THE NEW GREEK CINEMA

The advent of television in the mid-1960s coincided with a coup d'etat by Greek colonels on 21 April 1967. The increasingly mediocre fare being churned out by the studio system was not attractive enough to compete with the new medium, and the strict censorship of the junta kept any socially engaging films off Greek screens. The studio system imploded, and the only group left making films in Greece consisted of a handful of young writer-directors who desired to take Greek cinema in an entirely new direction. They loudly and even rudely rejected the populist art of the studio system with visions of an ultramodernist cinema driven by auteurs. Although this group began making films during the junta years, their movement blossomed in the ten years following the summer 1974 fall of the junta.

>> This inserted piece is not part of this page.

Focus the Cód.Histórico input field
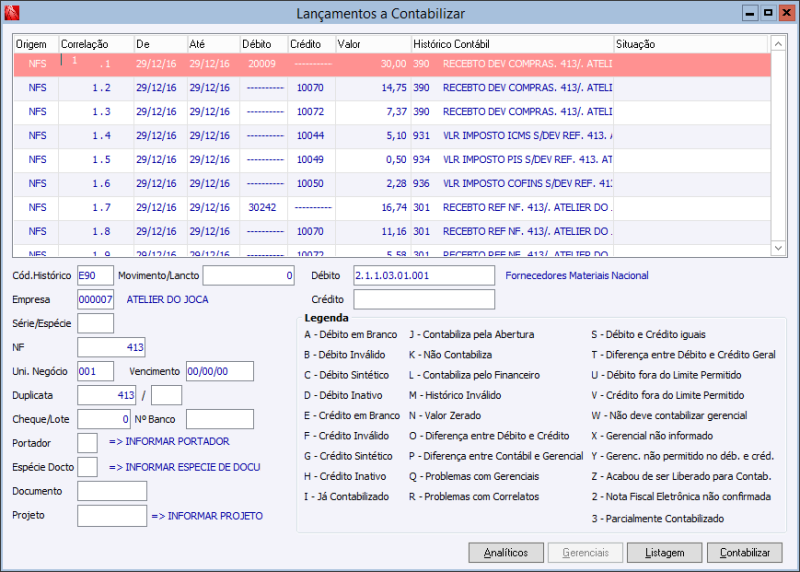800x572 pixels. 95,276
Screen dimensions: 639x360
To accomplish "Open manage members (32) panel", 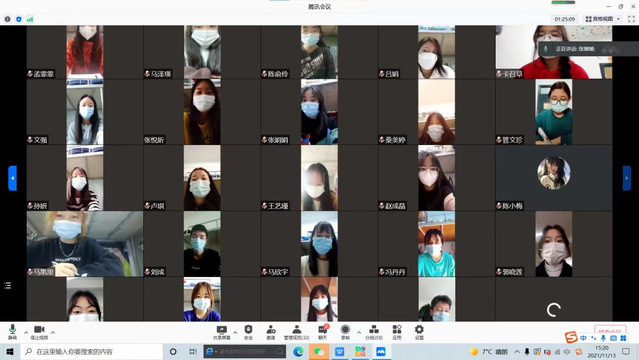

What became known as the New Greek Cinema was largely committed to a modernist aesthetic that disdained the star system, montage, the three-act narrative, and other Hollywood norms associated with popular cinema. Many of the new writer-directors also had a leftist political orientation and greatly admired Italian neorealism. A persistent problem for them was that their political positions impelled them to seek a mass audience while their aesthetics often drove that audience away. By far the most successful in resolving this contradiction of content and form were Pantelis Voulgaris (b. 1940) and Theo Angelopoulos. Voulgaris stayed closer to the neorealistic standard in what proved to be his most successful films, To Proxenio tis Annas ( The Engagement of Anna , 1972), Petronia Chronia ( Stone Years , 1985), and Ola Ina Dromos ( It's A Long Road , 1995). Angelopoulos, on the other hand, undertook one aesthetic experiment after another. He achieved both a massive popular audience in Greece and international critical acclaim with his The Traveling Players , afilm that rewrote Greek political history from a leftist perspective.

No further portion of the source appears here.